Give, as a JSON list of strings with one string per line and blank lines omitted, the lines of the material starting at the line that contains "You are a GUI" and ending at the line that contains "point(138,30)", both included.

*** DATA SUPPLIED ***

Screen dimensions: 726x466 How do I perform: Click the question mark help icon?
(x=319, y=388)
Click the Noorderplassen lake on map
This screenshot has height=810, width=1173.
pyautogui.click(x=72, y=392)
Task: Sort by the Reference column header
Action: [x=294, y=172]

***
*** DATA SUPPLIED ***

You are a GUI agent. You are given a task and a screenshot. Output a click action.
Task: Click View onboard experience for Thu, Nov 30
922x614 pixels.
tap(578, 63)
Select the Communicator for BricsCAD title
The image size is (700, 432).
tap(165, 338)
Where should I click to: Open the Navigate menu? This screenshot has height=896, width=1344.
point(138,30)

***

FINAL RESULT>
[
  "You are a GUI agent. You are given a task and a screenshot. Output a click action.",
  "Task: Click View onboard experience for Thu, Nov 30",
  "922x614 pixels.",
  "tap(578, 63)",
  "Select the Communicator for BricsCAD title",
  "The image size is (700, 432).",
  "tap(165, 338)",
  "Where should I click to: Open the Navigate menu? This screenshot has height=896, width=1344.",
  "point(138,30)"
]